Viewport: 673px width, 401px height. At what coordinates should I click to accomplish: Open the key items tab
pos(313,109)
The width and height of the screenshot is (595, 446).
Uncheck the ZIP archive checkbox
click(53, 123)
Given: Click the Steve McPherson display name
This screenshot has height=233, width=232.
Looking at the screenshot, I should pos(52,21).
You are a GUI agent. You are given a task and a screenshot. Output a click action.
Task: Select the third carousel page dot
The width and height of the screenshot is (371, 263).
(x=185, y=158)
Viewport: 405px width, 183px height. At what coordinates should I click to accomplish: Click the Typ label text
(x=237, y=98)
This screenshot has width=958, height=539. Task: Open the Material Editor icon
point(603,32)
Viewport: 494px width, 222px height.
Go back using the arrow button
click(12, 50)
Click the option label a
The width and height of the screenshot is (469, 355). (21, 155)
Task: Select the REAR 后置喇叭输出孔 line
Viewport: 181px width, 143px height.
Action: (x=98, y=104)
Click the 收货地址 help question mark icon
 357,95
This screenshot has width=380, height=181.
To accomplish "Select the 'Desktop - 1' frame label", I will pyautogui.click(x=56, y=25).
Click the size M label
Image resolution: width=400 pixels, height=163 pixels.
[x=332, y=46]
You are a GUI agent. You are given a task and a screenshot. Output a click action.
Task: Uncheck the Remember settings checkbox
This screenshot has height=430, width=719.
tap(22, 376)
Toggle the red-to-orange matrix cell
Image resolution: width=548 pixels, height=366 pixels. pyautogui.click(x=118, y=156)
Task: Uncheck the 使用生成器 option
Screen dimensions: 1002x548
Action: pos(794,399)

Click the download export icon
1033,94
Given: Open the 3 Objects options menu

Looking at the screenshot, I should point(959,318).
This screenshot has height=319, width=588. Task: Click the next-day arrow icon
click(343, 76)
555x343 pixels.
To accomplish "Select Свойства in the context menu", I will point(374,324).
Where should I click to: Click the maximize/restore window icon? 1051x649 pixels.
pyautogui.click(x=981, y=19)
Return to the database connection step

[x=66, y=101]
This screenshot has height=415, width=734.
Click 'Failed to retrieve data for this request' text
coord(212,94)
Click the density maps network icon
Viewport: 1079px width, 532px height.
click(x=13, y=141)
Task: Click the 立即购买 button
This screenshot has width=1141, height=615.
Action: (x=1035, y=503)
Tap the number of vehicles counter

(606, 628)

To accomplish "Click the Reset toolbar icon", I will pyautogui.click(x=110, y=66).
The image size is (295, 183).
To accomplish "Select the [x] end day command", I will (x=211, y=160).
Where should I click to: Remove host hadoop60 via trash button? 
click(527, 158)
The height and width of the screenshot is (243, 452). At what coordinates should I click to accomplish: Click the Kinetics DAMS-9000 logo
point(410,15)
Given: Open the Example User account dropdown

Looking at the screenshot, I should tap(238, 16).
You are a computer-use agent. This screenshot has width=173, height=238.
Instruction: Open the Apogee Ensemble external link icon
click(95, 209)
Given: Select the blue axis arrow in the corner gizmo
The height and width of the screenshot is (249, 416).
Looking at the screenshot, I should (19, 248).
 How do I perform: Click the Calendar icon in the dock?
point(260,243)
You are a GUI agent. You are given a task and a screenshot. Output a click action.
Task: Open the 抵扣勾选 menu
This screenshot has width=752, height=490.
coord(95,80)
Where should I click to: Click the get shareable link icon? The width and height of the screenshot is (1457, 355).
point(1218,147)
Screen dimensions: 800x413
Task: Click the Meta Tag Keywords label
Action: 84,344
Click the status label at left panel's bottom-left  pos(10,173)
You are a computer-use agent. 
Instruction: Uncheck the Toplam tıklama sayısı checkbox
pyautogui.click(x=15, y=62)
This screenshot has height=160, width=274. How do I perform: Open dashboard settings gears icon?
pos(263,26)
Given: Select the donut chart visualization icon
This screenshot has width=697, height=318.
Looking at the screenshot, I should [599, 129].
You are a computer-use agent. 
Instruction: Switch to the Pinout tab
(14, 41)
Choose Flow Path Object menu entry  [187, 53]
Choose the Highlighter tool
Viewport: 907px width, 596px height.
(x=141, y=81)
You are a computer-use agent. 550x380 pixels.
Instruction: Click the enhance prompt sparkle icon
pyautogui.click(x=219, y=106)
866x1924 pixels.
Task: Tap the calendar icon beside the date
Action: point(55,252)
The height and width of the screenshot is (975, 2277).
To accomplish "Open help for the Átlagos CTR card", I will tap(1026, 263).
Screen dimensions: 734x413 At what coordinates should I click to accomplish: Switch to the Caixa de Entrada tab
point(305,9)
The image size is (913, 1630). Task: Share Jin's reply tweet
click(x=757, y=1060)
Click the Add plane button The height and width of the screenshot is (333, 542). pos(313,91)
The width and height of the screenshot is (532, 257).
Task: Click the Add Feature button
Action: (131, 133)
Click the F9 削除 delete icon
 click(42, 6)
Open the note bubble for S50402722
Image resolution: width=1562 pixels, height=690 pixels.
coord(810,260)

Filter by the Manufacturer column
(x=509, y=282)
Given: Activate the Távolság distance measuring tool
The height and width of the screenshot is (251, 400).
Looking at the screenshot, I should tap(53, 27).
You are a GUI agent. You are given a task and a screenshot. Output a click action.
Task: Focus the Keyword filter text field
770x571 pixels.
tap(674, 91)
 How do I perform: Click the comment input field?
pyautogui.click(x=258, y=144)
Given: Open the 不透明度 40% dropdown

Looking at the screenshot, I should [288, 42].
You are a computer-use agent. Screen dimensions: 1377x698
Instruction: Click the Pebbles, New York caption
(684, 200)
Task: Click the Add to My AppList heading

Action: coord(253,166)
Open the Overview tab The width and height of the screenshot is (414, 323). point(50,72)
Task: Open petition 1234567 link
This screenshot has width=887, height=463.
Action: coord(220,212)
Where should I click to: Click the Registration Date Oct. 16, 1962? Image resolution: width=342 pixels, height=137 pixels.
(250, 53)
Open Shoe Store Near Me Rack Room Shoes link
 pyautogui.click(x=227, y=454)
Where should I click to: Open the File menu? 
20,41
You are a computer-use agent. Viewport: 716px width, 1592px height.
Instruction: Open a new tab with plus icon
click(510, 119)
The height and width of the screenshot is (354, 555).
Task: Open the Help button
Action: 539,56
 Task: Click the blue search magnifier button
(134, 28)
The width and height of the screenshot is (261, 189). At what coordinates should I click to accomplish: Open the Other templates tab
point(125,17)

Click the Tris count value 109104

***

Please write out every line of the data exactly.

Response to this exercise
Viewport: 673px width, 401px height. At what coordinates should I click to accomplish: Open the key items tab
pos(313,109)
The width and height of the screenshot is (595, 446).
Uncheck the ZIP archive checkbox
click(53, 123)
Given: Click the Steve McPherson display name
This screenshot has height=233, width=232.
Looking at the screenshot, I should pos(52,21).
You are a GUI agent. You are given a task and a screenshot. Output a click action.
Task: Select the third carousel page dot
The width and height of the screenshot is (371, 263).
(x=185, y=158)
Viewport: 405px width, 183px height. At what coordinates should I click to accomplish: Click the Typ label text
(x=237, y=98)
This screenshot has width=958, height=539. Task: Open the Material Editor icon
point(603,32)
Viewport: 494px width, 222px height.
Go back using the arrow button
click(12, 50)
Click the option label a
The width and height of the screenshot is (469, 355). (21, 155)
Task: Select the REAR 后置喇叭输出孔 line
Viewport: 181px width, 143px height.
Action: (x=98, y=104)
Click the 收货地址 help question mark icon
 357,95
This screenshot has width=380, height=181.
To accomplish "Select the 'Desktop - 1' frame label", I will pyautogui.click(x=56, y=25).
Click the size M label
Image resolution: width=400 pixels, height=163 pixels.
[x=332, y=46]
You are a GUI agent. You are given a task and a screenshot. Output a click action.
Task: Uncheck the Remember settings checkbox
This screenshot has height=430, width=719.
tap(22, 376)
Toggle the red-to-orange matrix cell
Image resolution: width=548 pixels, height=366 pixels. pyautogui.click(x=118, y=156)
Task: Uncheck the 使用生成器 option
Screen dimensions: 1002x548
Action: pos(794,399)

Click the download export icon
1033,94
Given: Open the 3 Objects options menu

Looking at the screenshot, I should point(959,318).
This screenshot has height=319, width=588. Task: Click the next-day arrow icon
click(343, 76)
555x343 pixels.
To accomplish "Select Свойства in the context menu", I will point(374,324).
Where should I click to: Click the maximize/restore window icon? 1051x649 pixels.
pyautogui.click(x=981, y=19)
Return to the database connection step

[x=66, y=101]
This screenshot has height=415, width=734.
Click 'Failed to retrieve data for this request' text
coord(212,94)
Click the density maps network icon
Viewport: 1079px width, 532px height.
click(x=13, y=141)
Task: Click the 立即购买 button
This screenshot has width=1141, height=615.
Action: (x=1035, y=503)
Tap the number of vehicles counter

(606, 628)

To accomplish "Click the Reset toolbar icon", I will pyautogui.click(x=110, y=66).
The image size is (295, 183).
To accomplish "Select the [x] end day command", I will (x=211, y=160).
Where should I click to: Remove host hadoop60 via trash button? 
click(527, 158)
The height and width of the screenshot is (243, 452). At what coordinates should I click to accomplish: Click the Kinetics DAMS-9000 logo
point(410,15)
Given: Open the Example User account dropdown

Looking at the screenshot, I should tap(238, 16).
You are a computer-use agent. This screenshot has width=173, height=238.
Instruction: Open the Apogee Ensemble external link icon
click(95, 209)
Given: Select the blue axis arrow in the corner gizmo
The height and width of the screenshot is (249, 416).
Looking at the screenshot, I should (19, 248).
 How do I perform: Click the Calendar icon in the dock?
point(260,243)
You are a GUI agent. You are given a task and a screenshot. Output a click action.
Task: Open the 抵扣勾选 menu
This screenshot has width=752, height=490.
coord(95,80)
Where should I click to: Click the get shareable link icon? The width and height of the screenshot is (1457, 355).
point(1218,147)
Screen dimensions: 800x413
Task: Click the Meta Tag Keywords label
Action: 84,344
Click the status label at left panel's bottom-left  pos(10,173)
You are a computer-use agent. 
Instruction: Uncheck the Toplam tıklama sayısı checkbox
pyautogui.click(x=15, y=62)
This screenshot has height=160, width=274. How do I perform: Open dashboard settings gears icon?
pos(263,26)
Given: Select the donut chart visualization icon
This screenshot has width=697, height=318.
Looking at the screenshot, I should [599, 129].
You are a computer-use agent. 
Instruction: Switch to the Pinout tab
(14, 41)
Choose Flow Path Object menu entry  [187, 53]
Choose the Highlighter tool
Viewport: 907px width, 596px height.
(x=141, y=81)
You are a computer-use agent. 550x380 pixels.
Instruction: Click the enhance prompt sparkle icon
pyautogui.click(x=219, y=106)
866x1924 pixels.
Task: Tap the calendar icon beside the date
Action: point(55,252)
The height and width of the screenshot is (975, 2277).
To accomplish "Open help for the Átlagos CTR card", I will tap(1026, 263).
Screen dimensions: 734x413 At what coordinates should I click to accomplish: Switch to the Caixa de Entrada tab
point(305,9)
The image size is (913, 1630). Task: Share Jin's reply tweet
click(x=757, y=1060)
Click the Add plane button The height and width of the screenshot is (333, 542). pos(313,91)
The width and height of the screenshot is (532, 257).
Task: Click the Add Feature button
Action: (131, 133)
Click the F9 削除 delete icon
 click(42, 6)
Open the note bubble for S50402722
Image resolution: width=1562 pixels, height=690 pixels.
coord(810,260)

Filter by the Manufacturer column
(x=509, y=282)
Given: Activate the Távolság distance measuring tool
The height and width of the screenshot is (251, 400).
Looking at the screenshot, I should tap(53, 27).
You are a GUI agent. You are given a task and a screenshot. Output a click action.
Task: Focus the Keyword filter text field
770x571 pixels.
tap(674, 91)
 How do I perform: Click the comment input field?
pyautogui.click(x=258, y=144)
Given: Open the 不透明度 40% dropdown

Looking at the screenshot, I should [288, 42].
You are a computer-use agent. Screen dimensions: 1377x698
Instruction: Click the Pebbles, New York caption
(684, 200)
Task: Click the Add to My AppList heading

Action: coord(253,166)
Open the Overview tab The width and height of the screenshot is (414, 323). point(50,72)
Task: Open petition 1234567 link
This screenshot has width=887, height=463.
Action: coord(220,212)
Where should I click to: Click the Registration Date Oct. 16, 1962? Image resolution: width=342 pixels, height=137 pixels.
(250, 53)
Open Shoe Store Near Me Rack Room Shoes link
 pyautogui.click(x=227, y=454)
Where should I click to: Open the File menu? 
20,41
You are a computer-use agent. Viewport: 716px width, 1592px height.
Instruction: Open a new tab with plus icon
click(510, 119)
The height and width of the screenshot is (354, 555).
Task: Open the Help button
Action: 539,56
 Task: Click the blue search magnifier button
(134, 28)
The width and height of the screenshot is (261, 189). At what coordinates should I click to accomplish: Open the Other templates tab
point(125,17)

Click the Tris count value 109104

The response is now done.